For an awkward period between the era of analog telephones and VOIP telephony, digital field telephones connected by twisted pair wires carrying unframed differential Manchester encoded CVSD (Continuously Variable Slope Delta) modulated audio found use with the US military and NATO allies. These are DNVTs (Digital Non-secure Voice Terminals).

Final Switch Connected to Four TA-1042 DNVTs

The encrypted digital phones from the same era are called DSVTs (Digital Subscriber Voice Terminals), and they look similar to DNVTs — just chonkier. The secure phones operate at the same line rates (16 or 32 kHz) as the non-secure phones, so it is likely that the secure phones effectively just encrypt the bitstream generated by the circuitry in the non-secure phones. These phones were part of the broader TRI-TAC (Tri-Service Tactical Communications) system, but that is beyond the scope of this article. DNVTs were originally used with AN/TTC-39 circuit switches which are 7x7x11' truck mounted shelters that require an external air conditioner transported on a separate pallet. Apparently these switches were also somewhat poorly designed. The aim of this project is to build a switch that allows dialing between DNVTs and which allows the DNVTs to interface with a modern VOIP system.

AN/TTC-39 Switch Interconnectivity from NTIA Report 83-123

Prior to this project, there has been no way that I am ware of to use TA-1042 phones for anything other than local battery powered point to point links.

Overview

I've always through that field telephones are neat.
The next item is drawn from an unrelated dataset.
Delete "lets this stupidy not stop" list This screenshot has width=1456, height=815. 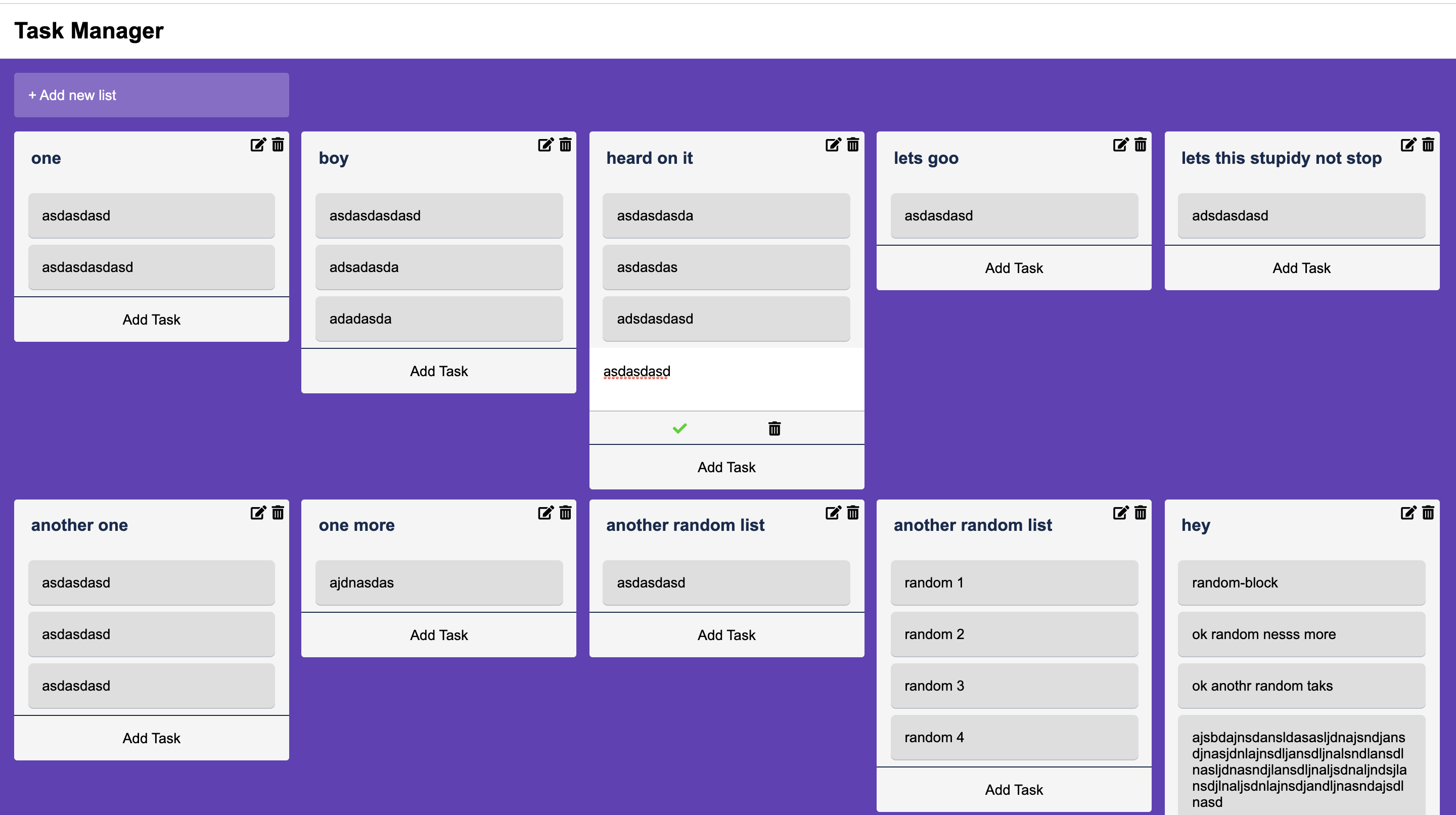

One of my first electronics projects was re-wiring rotary dial phones to automatically ring each other when one was lifted off-hook. In college, I came across the TA-1042A/U digital non-secure voice terminal field telephone on eBay. I was struck by its industrial design and intrigued by the possibility of reverse engineering an interface with one. I downloaded an IEEE paper describing the operation of these phones while on campus (to avoid the $33 non-member fee), and filed it away for another day when I had time and the spare cash to buy a couple $100 phones that were nominally paper weights without significant design work.

DNVT Interface Prototypes Leading Up to Final Switch

In July 2022, these phones happened to come up in a conversation with my friend Nick Andre who was also interested in trying to get these phones working with a modern system. I bought one on eBay and set to work. I first figured out how to physically interface with the phones and then built a custom circuit board to interface the phones with an STM32F103 microcontroller running crappy Arduino code to encode and decode data in Differential Manchester Encoding. From there, I figured out the in-band control codes used to control the state of the phones and the sequencing of these codes needed to transition the phone through its various states. Nick then stepped in and implemented a switch on a Raspberry Pi Pico based on these findings. Serendipitously, the Raspberry Pi Pico's RP2040 microcontroller contains PIO (programmable input output) blocks capable of easily decoding differential Manchester code. After all of this was sorted out with single-line test boards, I designed a four-line switch board. The first version of this board has LEDs to indicate line status, but Nick had the great suggestion of instead using a cheap OLED screen, so I built a second version of the switch that then say a few iterations to use different connectors and to use through-hole packaged transformers for ease of assembly by novices.